Lewis asked if the panel thought there would ever be a point where sports analytics would cease to provide an advantage to teams. Mark Cuban gave an emphatic no and said that there are several areas where there exist inefficiencies in the system that could be exploited. In line with the principles of market equilibrium, those inefficiencies won't exist for very long but they will continue to exist. Cuban, Polian, and Kraft said that just a difference of 2-3% in performance means the difference between a top seed in the playoffs and missing them entirely. Even a percentage of less than one percent is important, and that's not surprising in a highly competitive and elite field like professional sport.

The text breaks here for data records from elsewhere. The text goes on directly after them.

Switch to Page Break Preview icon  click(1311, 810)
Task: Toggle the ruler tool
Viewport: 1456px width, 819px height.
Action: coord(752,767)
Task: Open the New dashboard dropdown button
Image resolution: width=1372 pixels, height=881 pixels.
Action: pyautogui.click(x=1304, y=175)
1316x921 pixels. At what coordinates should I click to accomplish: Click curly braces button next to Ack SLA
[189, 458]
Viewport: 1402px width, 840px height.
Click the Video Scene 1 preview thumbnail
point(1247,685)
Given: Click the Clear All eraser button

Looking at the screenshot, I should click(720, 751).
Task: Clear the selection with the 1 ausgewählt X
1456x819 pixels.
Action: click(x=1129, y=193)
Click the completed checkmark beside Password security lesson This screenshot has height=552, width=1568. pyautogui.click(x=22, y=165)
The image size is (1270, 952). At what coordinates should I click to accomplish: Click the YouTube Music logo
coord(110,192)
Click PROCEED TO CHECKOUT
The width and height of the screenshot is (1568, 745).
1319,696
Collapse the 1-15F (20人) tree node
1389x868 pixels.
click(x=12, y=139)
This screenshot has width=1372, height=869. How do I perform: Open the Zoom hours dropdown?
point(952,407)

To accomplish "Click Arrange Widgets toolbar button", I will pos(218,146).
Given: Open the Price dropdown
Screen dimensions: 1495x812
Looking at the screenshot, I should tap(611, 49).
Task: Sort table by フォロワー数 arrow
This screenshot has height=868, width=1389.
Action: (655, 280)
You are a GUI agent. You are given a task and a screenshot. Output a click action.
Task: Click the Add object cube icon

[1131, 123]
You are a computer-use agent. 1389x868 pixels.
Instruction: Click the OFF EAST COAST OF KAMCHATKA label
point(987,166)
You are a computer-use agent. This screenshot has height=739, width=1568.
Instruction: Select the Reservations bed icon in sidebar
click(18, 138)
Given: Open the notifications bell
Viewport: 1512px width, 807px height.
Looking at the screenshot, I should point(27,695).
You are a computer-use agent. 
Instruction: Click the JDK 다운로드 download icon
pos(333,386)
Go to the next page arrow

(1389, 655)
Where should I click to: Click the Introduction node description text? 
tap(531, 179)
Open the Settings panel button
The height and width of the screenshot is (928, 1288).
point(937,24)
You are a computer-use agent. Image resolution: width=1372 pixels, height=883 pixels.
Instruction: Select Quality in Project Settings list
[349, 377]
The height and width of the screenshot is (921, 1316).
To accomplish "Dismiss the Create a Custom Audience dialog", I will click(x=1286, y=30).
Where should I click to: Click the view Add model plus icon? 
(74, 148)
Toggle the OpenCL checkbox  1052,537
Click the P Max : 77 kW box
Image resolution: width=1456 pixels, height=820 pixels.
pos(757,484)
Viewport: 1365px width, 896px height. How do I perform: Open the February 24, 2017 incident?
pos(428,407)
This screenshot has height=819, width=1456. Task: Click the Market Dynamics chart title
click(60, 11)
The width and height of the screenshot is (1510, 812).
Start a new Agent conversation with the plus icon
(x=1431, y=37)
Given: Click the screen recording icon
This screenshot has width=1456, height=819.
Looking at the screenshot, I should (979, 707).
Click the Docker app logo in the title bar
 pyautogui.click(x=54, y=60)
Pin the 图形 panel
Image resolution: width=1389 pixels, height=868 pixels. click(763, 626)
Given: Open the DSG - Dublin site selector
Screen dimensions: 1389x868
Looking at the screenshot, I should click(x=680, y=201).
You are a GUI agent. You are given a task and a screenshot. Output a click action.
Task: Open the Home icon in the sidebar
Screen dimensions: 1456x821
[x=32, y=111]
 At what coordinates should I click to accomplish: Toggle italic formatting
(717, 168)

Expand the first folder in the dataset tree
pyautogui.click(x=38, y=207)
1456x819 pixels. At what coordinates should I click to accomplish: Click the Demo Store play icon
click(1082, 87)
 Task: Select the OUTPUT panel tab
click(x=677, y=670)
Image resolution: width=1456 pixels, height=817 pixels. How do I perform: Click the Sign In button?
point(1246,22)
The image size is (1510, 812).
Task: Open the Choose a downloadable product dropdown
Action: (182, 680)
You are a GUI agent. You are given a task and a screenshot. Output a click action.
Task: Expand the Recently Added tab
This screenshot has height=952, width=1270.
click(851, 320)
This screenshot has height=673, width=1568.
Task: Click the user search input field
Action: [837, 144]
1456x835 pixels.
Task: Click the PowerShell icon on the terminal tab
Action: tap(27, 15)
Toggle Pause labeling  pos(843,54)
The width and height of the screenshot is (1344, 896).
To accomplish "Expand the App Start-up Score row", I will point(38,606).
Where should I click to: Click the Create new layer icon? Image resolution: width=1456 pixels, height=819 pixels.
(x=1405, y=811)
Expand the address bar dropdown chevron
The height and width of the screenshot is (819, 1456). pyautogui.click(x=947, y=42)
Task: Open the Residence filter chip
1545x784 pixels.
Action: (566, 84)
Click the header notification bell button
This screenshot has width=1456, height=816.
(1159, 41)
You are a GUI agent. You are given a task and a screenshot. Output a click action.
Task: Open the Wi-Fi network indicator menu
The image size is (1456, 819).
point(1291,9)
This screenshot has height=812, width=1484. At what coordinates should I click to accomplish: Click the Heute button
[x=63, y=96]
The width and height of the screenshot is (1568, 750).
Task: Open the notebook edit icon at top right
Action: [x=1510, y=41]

Lewis asked Cuban if he could give an example of one inefficiency in the NBA and he responded succinctly, "Referees!" After the audience laughed for 30 seconds, he gave a very detailed and very perceptive analysis supporting his point — not naming anyone of course, but demonstrating that certain referee crews do make certain calls more than others, and thus make significant impacts in the outcome of games. (All of which shows why gambling scandals involving referees are much more serious than those involving players, especially now that players make so much money the incentives to throw a game are minimal.) There are also imbalances in intelligence, of course, and certain teams will make different and often baffling decisions even if everyone had the same information. Polian felt that this is why it was important to hire front office people from a broad spectrum of careers rather than someone who just played football for most of his life. There is so much money in professional sports that it's important to get the decisions right, and that requires hiring the best people.
This session did not disappoint in the slightest, and they could have gone on for another hour with ease. All of the members of the panel made very perceptive comments, and Michael Lewis made very thought-provoking questions. I have to make a special comment about Mark Cuban. Mark Cuban has a certain media persona that comes across as rather obnoxious, and I came to the conference wondering if that was really true. If there is anyone who does not match the media-generated persona about him, it is definitely Mark Cuban. He is direct in his opinions and he can be a little loud at times, but he is a very smart and very perceptive man. Every comment he made was useful; you might not agree with everything, but it's clear that he's given them some thought. So it was a pleasure to have heard you speak, Mr. Cuban.
It was also nice to meet Bill Polian in the hallways as well and I thanked him for the comments he made about analysts needing to communicate better with decision-makers. He was very kind and said that the decision-makers often need to communicate football-specific terms to the analysts better! I'm a Miami Dolphins fan, but I do respect the Colts' front-office staff and their decision-making ability.
This session was a useful corrective to the world of sports analytics, but that's not all bad. I think it's useful to find out what the problems and limits are in order to figure out which ones to address first.